Northern Light (March 01, 2005)
Henry Kalen was born in 1928 in the North End of Winnipeg. He received his architecture degree from the University of Manitoba in 1957, and then worked as an architect before receiving his accreditation from the Manitoba Association of Architects as well as the RAIC. Realizing that his first love was photography, he attended a summer session in Art Education at IIT in Chicago and returned to Winnipeg where he joined the Faculty of Architecture at the University of Manitoba where he taught design fundamentals, graphic presentation and photography from 1960 to 1971.
As a founding member of the Professional Photographers of Manitoba, he won many competition awards including Photographer of the Year twice and Craftsman of Photographic Art in 1970. As a member of the Professional Photographers of Canada and of the Professional Photographers of America, he received numerous awards nationally and internationally. In 1982 the RAIC awarded him the Allied Arts Medal for architectural photography and later he became a member of the Royal Canadian Academy.
— by Claude deForest and Gloria Kalen
The archives of Henry Kalen’s architectural photography are a time capsule of modernity. They offer us a window back in time where consistency of style and the architectural ambitions of the University of Manitoba’s Faculty of Architecture and its recent graduates perfectly matched the progressive attitudes of both government and the business sector. Kalen documented the architectural equivalent of the perfect storm. He took great images thanks in large part to the architects of the day, who provided fuel for the insatiable appetite of his hungry eye. A big fish in a small pond, Kalen worked with virtually every firm and prided himself on his command of the printing process. As a distanced observer, I look for a reflection of Kalen through his images. In them I see a man of immense precision and calculation–you can sense the molecules of silver fixing one at a time in solution. The photographs result from material and technical mastery. As much as they are images of light, they are constructions.

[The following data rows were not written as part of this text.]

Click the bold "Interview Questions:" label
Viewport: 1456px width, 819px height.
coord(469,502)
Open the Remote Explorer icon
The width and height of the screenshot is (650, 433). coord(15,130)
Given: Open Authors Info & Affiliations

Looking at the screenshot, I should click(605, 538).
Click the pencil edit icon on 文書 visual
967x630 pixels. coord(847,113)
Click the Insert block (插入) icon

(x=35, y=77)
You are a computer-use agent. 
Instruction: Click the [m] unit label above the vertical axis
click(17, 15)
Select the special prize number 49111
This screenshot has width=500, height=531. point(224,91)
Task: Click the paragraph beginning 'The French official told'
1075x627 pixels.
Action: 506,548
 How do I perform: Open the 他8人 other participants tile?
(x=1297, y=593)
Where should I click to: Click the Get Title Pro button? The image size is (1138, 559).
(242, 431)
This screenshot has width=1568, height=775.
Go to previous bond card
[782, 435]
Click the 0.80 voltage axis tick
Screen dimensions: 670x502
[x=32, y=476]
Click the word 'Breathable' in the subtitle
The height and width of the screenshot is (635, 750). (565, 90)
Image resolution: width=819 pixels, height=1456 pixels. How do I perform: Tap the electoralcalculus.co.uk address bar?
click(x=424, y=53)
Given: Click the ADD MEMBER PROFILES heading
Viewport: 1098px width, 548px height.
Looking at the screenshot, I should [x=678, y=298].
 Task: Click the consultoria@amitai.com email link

Kalen had a calming and integrating effect on the blizzard of new postwar buildings: he put our modern Winnipeg in visual order and created a master file of the ideas and experiments of the day–one image at a time. The poetry of the work is seen in the exquisite documentation of measured line and point, the finely grained rhythm and concatenation of black space and white space and their subtle intermingling. His art directors–consciously and unconsciously–were the fathers and mothers of the Bauhaus–who saw the world as wholly abstracted and linguistically independent of history and precedent. One has to look back to cave paintings to see a resembling clarity and directness. Kalen was, in this sense, a true modern-primitive.
Look closely at Kalen’s images, and you will see Winnipeg before its period of rapid suburban forestation. We must remember that the giant elms that line the streets of Riverview where I live are not indigenous. Kalen’s images show no landscape beyond surface, and this is very interesting. Images without people–anathemas to modern photography of the day–are to be expected in the 1950s and 1960s. But without a visible landscape, how did Kalen “place” the architecture? With few exceptions, Kalen’s photographs captured the sky: a treeless minimal landscape before light and air pollution. Kalen recognized Winnipeg’s abstracted steel and glass constructions as a whole new flora–pure and simple–flourishing under northern light.
Herb Enns is the Winnipeg correspondent for Canadian Architect and is working on an upcoming exhibition on Manitoba modernism for 2006.